Dozza. “Auspico che la nostra amministrazione civica, sulle proposte concrete che ha fatto, sia trattata meglio a livello di Circondario, da chi governerà la città di Imola in futuro a prescindere da chi sarà e da che colore avrà la giunta. E penso pure che non debba essere una regola che il presidente del Circondario debba essere sempre il sindaco di Imola, meglio una rotazione”. Il primo cittadino di Dozza Luca Albertazzi esprime il suo rammarico per il fatto che negli ultimi anni “spesso non siano state tenute nella giusta considerazione le nostre idee. Lo scenario politico nuovo che ci consegnano le elezioni politiche del 4 marzo aiuti tutti a tenere un approccio nuovo e più pragmatico”.

Albertazzi, su quali punti non siete stati tenuti?
“Ne cito alcuni. Per quanto riguarda la tariffa puntuale sui rifiuti, che a Dozza introdurremo dall'inizio del 2019, gli altri Comuni si mostrarono piuttosto scettici. Ora magari qualcuno ci ha ripensato, ma è troppo tardi. Per la sicurezza, il nuovo progetto sulla videosorveglianza si sta realizzando solamente a Imola e a Dozza e non unitariamente a livello circondariale. Siamo stati soli nel dare la disdetta ad Acer per la gestione degli alloggi popolari perché pensiamo che un inquilino, se resta moroso per un certo periodo di tempo, non abbia più diritto di occupare una casa che serve a un altro con gli stessi bisogni, ma che può pagare un affitto. Anche sull'efficientamento energetico degli edifici pubblici, i dieci Comuni del Circondario potevano procedere insieme in modo unitario, magari facendo economie di scala, ma non è stato così. La goccia che ha fatto traboccare sono state le nomine nel cda dell'Asp: per la prima volta nella sua storia Dozza ha presentato una persona molto competente, un funzionario socio-sanitario, che è stato bocciato a vantaggio di altre che venivano da altri settori e Imola ha giocato un ruolo decisivo nelle nomine”.
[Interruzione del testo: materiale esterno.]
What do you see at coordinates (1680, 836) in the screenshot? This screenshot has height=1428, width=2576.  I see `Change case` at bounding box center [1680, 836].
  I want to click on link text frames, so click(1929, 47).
Insomma volete essere più ascoltati e, possibilmente, contare di più. E in vista delle elezioni amministrative del prossimo anno?
“Progetto Dozza si ripresenterà, ormai è un'associazione con oltre un centinaio di iscritti, si è consolidata una classe dirigente e la comunità del nostro Comune è diventata più dinamica rispetto a cinque anni fa, è così che la penso. Siamo aperti all'apporto di nuove persone, per quanto riguarda i partiti è prematuro parlarne. Alla fine di quest'anno, dopo una consultazione fra noi, deciderò se ripresentarmi per il secondo mandato”.